This is going nowhere, but if Democratic backbenchers can pander to their base with go-nowhere articles of impeachment against Trump, Republican backbenchers can do the same with resolutions targeting Mueller.
Plus, let’s be real. There’s no quicker path to a guest shot on “Hannity.”
Reps. Matt Gaetz (R-Fla.), Andy Biggs (R-Ariz.) and Louie Gohmert (R-Texas), introduced a measure that, while nonbinding, would put the House on record describing Mueller, a former FBI director, as unfit to lead the probe because of his relationship with James Comey, his successor at the bureau…
The three lawmakers [also] say the [FBI] should be investigated for “willful blindness” over a seven-year-old sale of uranium production facilities to Russian interests, which conservatives have argued was approved in part by the Hillary Clinton-led State Department at the same time a party to the deal was making donations to the Clinton Foundation.
Mueller, they note, was presiding over the FBI at the time the agency was investigating a Russian bribery and extortion scheme connected to the uranium deal, but the agency declined to notify Congress of its investigation and prevented a confidential informant from notifying lawmakers.

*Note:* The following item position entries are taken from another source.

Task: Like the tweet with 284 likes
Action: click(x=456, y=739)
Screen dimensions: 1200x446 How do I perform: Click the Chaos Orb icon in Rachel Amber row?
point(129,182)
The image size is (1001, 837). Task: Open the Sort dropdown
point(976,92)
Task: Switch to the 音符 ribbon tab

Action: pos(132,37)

A slightly more plausible path to reining in Mueller is being pushed by Rep. Ron DeSantis, who wants to put a hard six-month cap on the Russiagate probe. The longer the GOP waits to get behind that, though, the harder it’ll be to push it later. If and when Mueller starts indicting people who are or were inside the White House, like Mike Flynn, any attempt to derail the investigation in Congress will reek of trying to obstruct justice and shield the guilty from consequences for their wrongdoing. The consolation prize for populists after Gaetz’s and DeSantis’s proposals go down the drain will be using their defeat as ammunition in next year’s primaries, where the dreaded establishment can once again be blamed for seeming weak-kneed in the face of an assault on the president.

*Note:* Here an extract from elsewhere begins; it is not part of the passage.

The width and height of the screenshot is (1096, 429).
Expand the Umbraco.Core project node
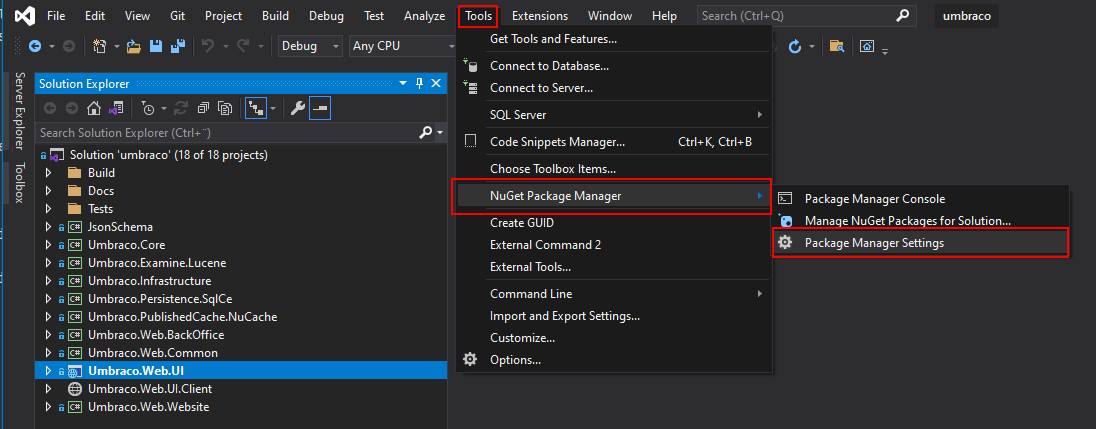47,245
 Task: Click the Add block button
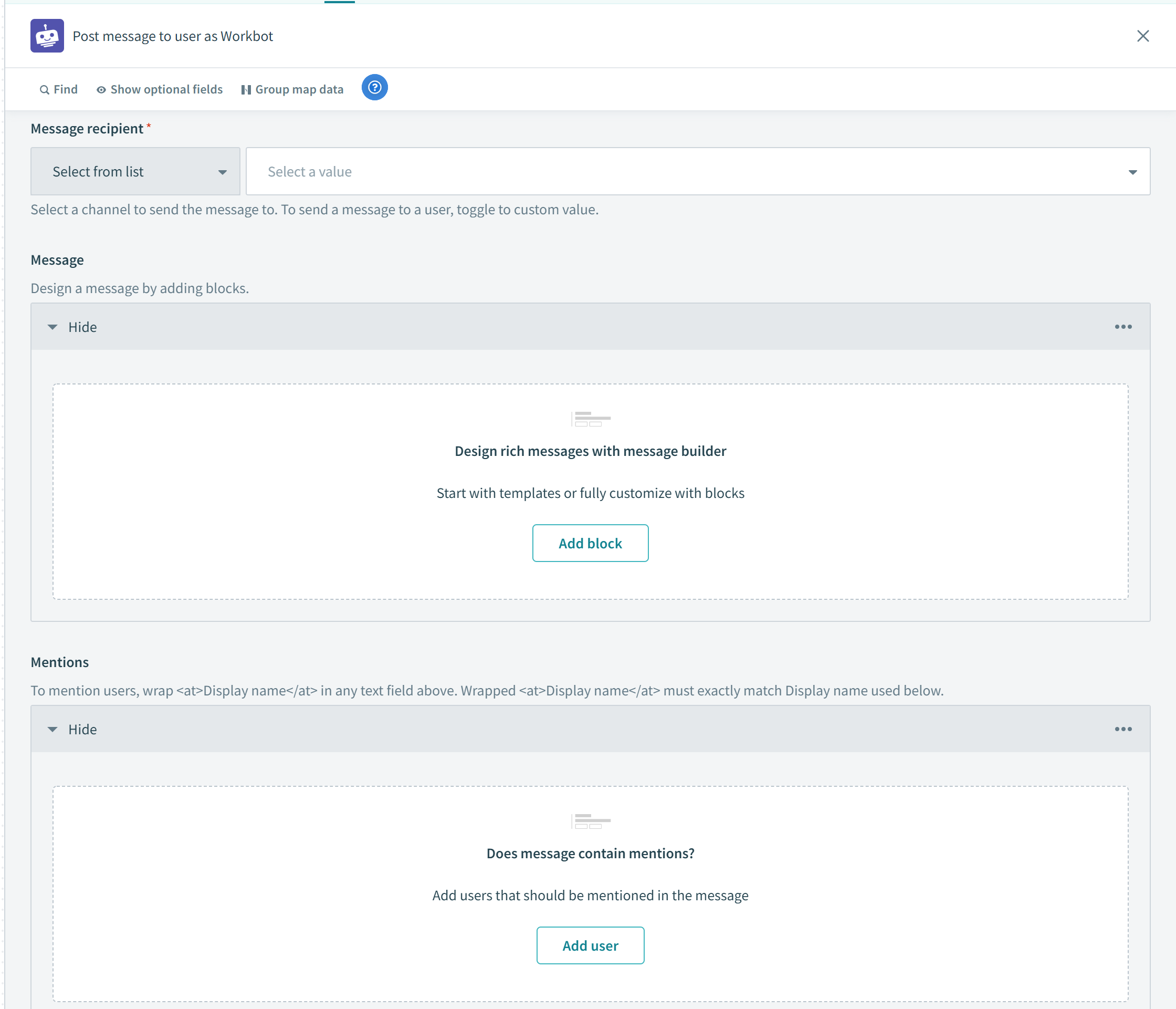[x=590, y=543]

Trump could always effectively end the investigation by carpet-bombing Mueller with pardons for all of the Russiagate defendants, but there’s a catch to that. The president can only issue pardons for federal offenses. He has no authority to pardon defendants charged with state offenses, of which there are potentially many wrapped up in the Russisgate probe. However, some states — most notably New York — have their own very broad double jeopardy laws that prevent the state from trying someone for a crime for which he’s already been tried at the federal level. Conceivably, if Trump waits long enough in the process to issue a pardon, a defendant could be off the hook in federal court due to POTUS’s act of clemency *and* off the hook in New York state court thanks to that double jeopardy statute. Does Mueller have any tricks to prevent that? Yep, notes Jed Shugerman at Slate. It looks like he was very careful in choosing what to charge Manafort with in federal court and, more importantly, what not to charge.
Instead, Mueller wisely brought one set of charges (mostly financial crimes that preceded the campaign), and he is saving other charges that New York could also bring (tax fraud, soliciting stolen goods, soliciting/conspiring to hack computers). Mueller also knew that his indictment document on Monday would include a devastating amount of detail on paper without relying on any witnesses to testify, showing Mueller had the goods on a slam-dunk federal money laundering case. Then he dropped the hammer with the Papadopoulos plea agreement, showing Manafort and Gates that he has the goods on far more charges, both in federal and state court.
It was reported two months ago that Mueller’s office is quietly coordinating with New York Attorney General (and Trump nemesis) Eric Schneiderman on the Russiagate investigation. If Trump hands Manafort a “get out of jail free” card, Schneiderman’s almost certainly going to swoop in and hit Manafort with various charges that Mueller deliberately didn’t file in federal court precisely so that there’s no double jeopardy issue in New York state. Manafort will be back in deep legal trouble, thanks to evidence gathered by Mueller and then handed off to Schneiderman. And there won’t be a thing Trump can do about it.